For several years, group medical plan sponsors have been required to complete an annual online reporting form with the Centers for Medicare and Medicaid Services (CMS), reflecting whether the prescription drug coverage offered under the sponsor's plan(s) is "creditable" (at least as good as Medicare Part D's prescription drug benefit) or "non-creditable" (not as good).
The plan sponsor must complete the disclosure within 60 days after the beginning of the plan year. Sponsors of insured plans may choose to file within 60 days after the beginning of the insurance contract year, but whatever approach is adopted, it should be used consistently. For calendar year plans or contracts, the filing deadline for the 2022 plan or contract year is March 1, 2022.
Lockton comment: A CMS filing is also required within 30 days of termination of a prescription drug plan and for any change in a plan's creditable coverage status. Some plans (described below) are exempt from the filing requirement.
Instructions related to the online filing discuss the types of information required, including an estimate of the total number of Part D eligible individuals (and what that term means), the number of prescription drug options, and which options are creditable or non-creditable. Click to access the instructions (opens a new window).
Click to access the online portal (opens a new window)used to complete this annual submission.
The website suggests the plan sponsor print a copy of the confirmation page for its records. In the past, CMS provided confirmation after the form was submitted. Some employers have reported they have not received that confirmation; thus, printing a copy is important.

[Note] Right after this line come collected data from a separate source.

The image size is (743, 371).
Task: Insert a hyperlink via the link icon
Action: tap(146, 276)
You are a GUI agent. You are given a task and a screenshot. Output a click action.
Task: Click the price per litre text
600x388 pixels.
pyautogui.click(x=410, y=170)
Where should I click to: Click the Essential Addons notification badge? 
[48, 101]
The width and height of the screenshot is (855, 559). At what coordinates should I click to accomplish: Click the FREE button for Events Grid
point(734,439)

Plans covering employers in a controlled group
Special rules apply to a plan covering more than one employer within the same controlled group of companies. Generally, a controlled group consists of employers that have at least 80% common stock ownership. For plans that cover multiple subsidiaries (divisions, lines of business, operating units, control groups, etc.), all covered under the same type of coverage, the Federal Tax Identification Number (also known as the Employer Identification Number, or EIN) for the parent company may be used when completing the entity’s EIN information for the entire company.

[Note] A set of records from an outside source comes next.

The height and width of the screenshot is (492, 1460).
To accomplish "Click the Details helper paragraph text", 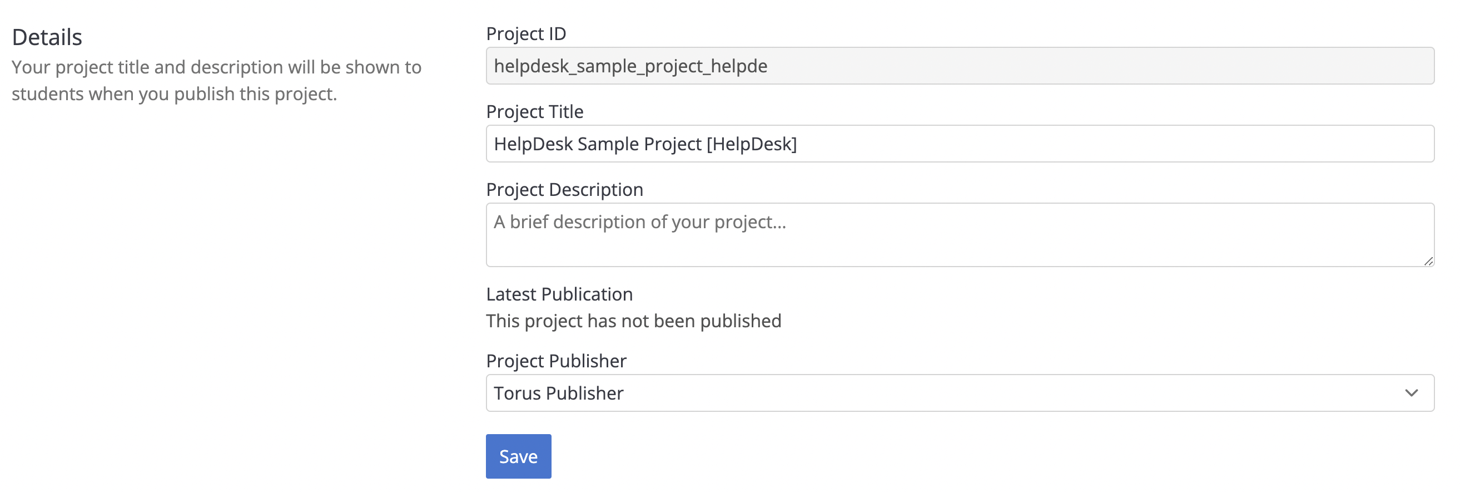I will [216, 81].
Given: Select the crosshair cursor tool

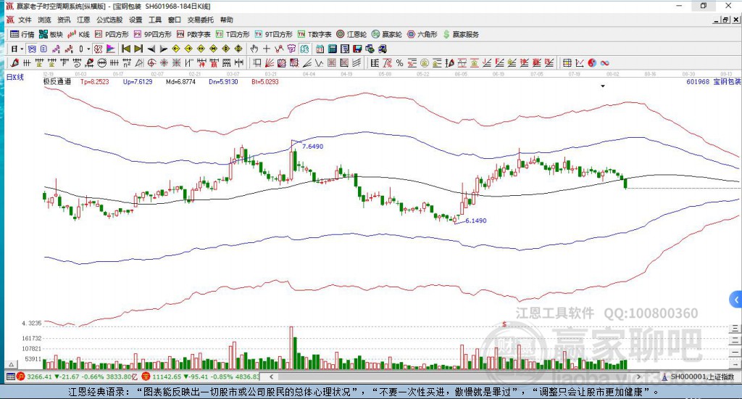Looking at the screenshot, I should 267,49.
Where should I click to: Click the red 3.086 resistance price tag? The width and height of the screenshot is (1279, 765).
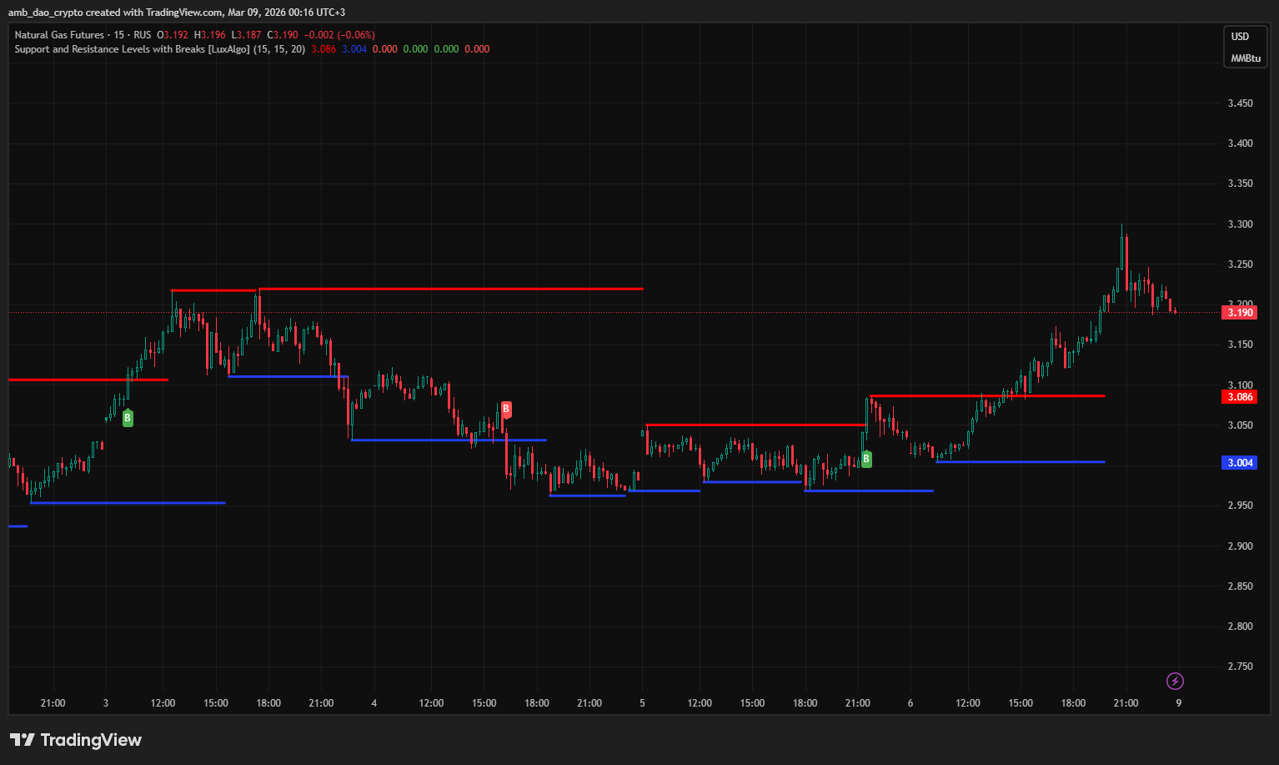pos(1239,397)
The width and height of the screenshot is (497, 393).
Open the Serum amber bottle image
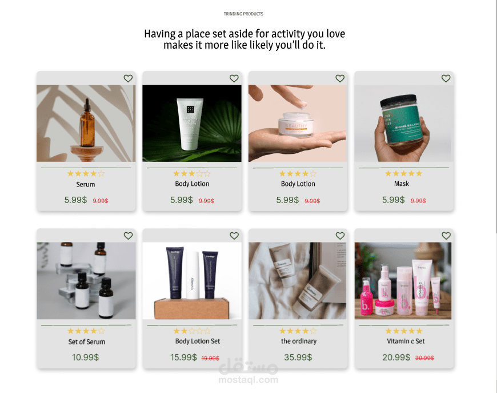pyautogui.click(x=86, y=123)
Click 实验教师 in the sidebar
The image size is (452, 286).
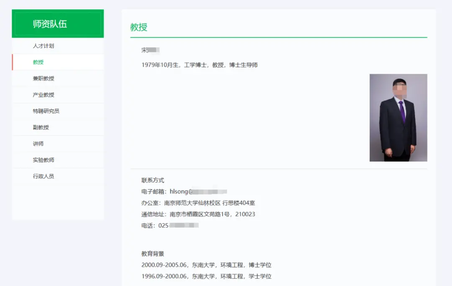[x=44, y=160]
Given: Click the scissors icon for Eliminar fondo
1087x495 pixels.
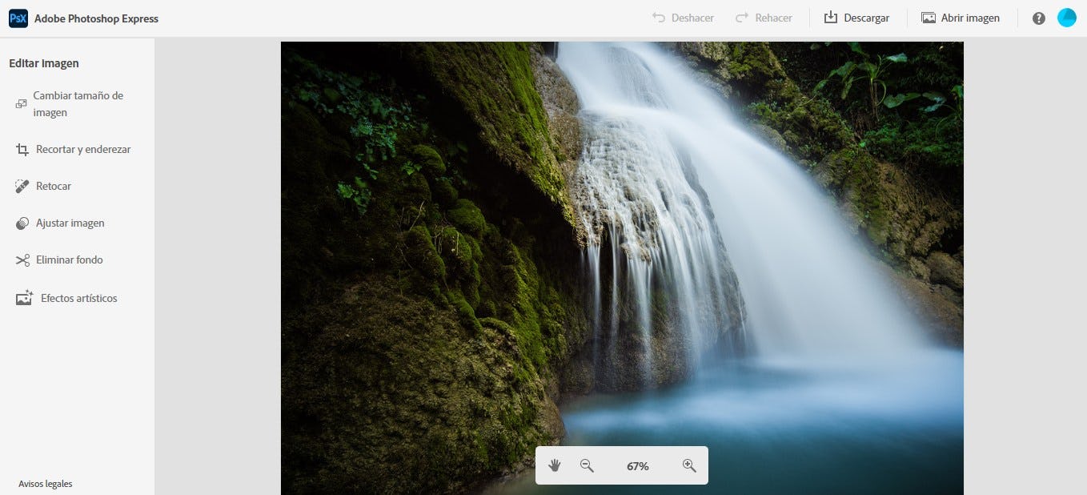Looking at the screenshot, I should pyautogui.click(x=22, y=260).
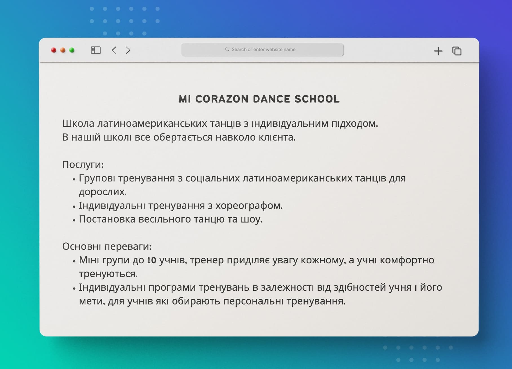This screenshot has width=512, height=369.
Task: Click the magnifier icon in address bar
Action: pyautogui.click(x=227, y=50)
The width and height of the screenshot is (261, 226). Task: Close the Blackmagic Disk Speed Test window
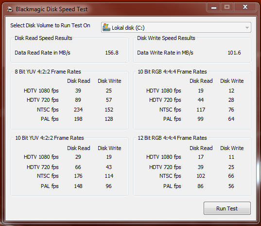pos(245,7)
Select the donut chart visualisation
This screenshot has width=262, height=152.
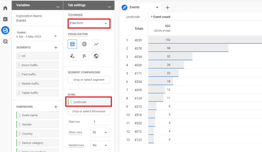tap(84, 44)
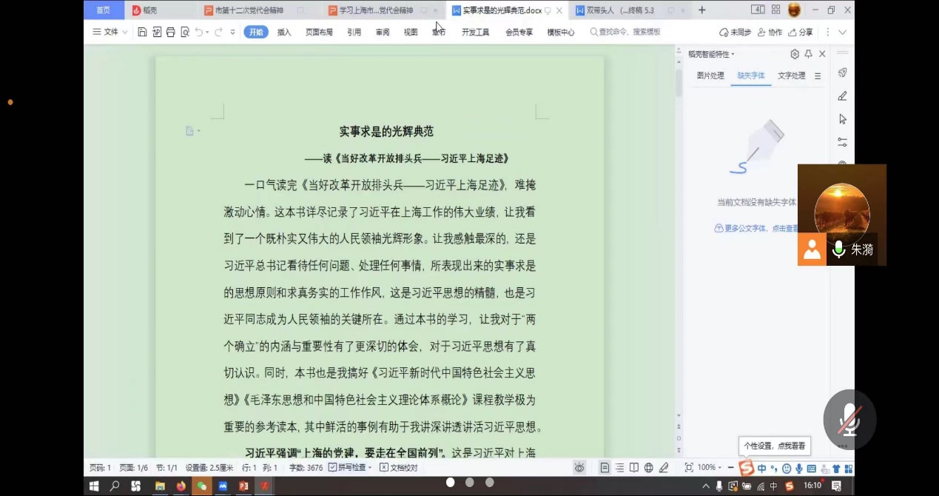Click the save document icon in toolbar
Screen dimensions: 939x496
click(142, 32)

Plans exempt from the filing process
Employer plans that do not offer drug coverage to any Medicare-enrolled employee, retiree or dependent at the beginning of the plan year are exempt from filing. Similarly, employers who qualified for the Medicare Part D retiree drug subsidy are exempt from filing with CMS, but only with respect to the individuals and plan options for which they claimed the subsidy. If an employer offers prescription drug coverage to any Medicare-enrolled retirees or dependents not claimed under the subsidy, the employer must complete an online disclosure for plan options covering such individuals.

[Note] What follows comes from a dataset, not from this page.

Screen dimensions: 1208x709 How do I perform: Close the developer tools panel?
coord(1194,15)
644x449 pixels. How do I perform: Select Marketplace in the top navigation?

Lockton comment: As the exemptions are limited, plan sponsors should complete the CMS filing to the best of their ability, even if they suspect, but are not sure, that their plan is exempt from filing.
Companion to the annual Part D disclosure
Group medical plan sponsors must at least annually issue to their enrollees covered by Medicare a notice apprising them whether the drug coverage under the sponsors' plans is creditable or non-creditable. Notices are required in the following cases:
Prior to the annual Part D enrollment window, which opens each Oct. 15
Prior to the individual's personal "initial enrollment period" for Part D
Prior to enrollment in the employer's plan
When the plan ceases to provide drug coverage or the creditable nature of the drug coverage becomes non-creditable, or vice versa
Lockton comment: For purposes of the first and second bullets above, a plan need only supply the notice once every 12 months. For that reason, Lockton Compliance Services believes it is wise to include the creditable or non-creditable coverage notices in the client's initial and annual enrollment packets. Doing so takes care of the first three bullets above. Because most plans don't know who their Medicare-enrolled members are, particularly with regard to dependents, Lockton has long recommended distributing the notices to all enrolling and enrolled employees and retirees.
Not legal advice: Nothing in this alert should be construed as legal advice. Lockton may not be considered your legal counsel, and communications with Lockton's Compliance Services group are not privileged under the attorney-client privilege.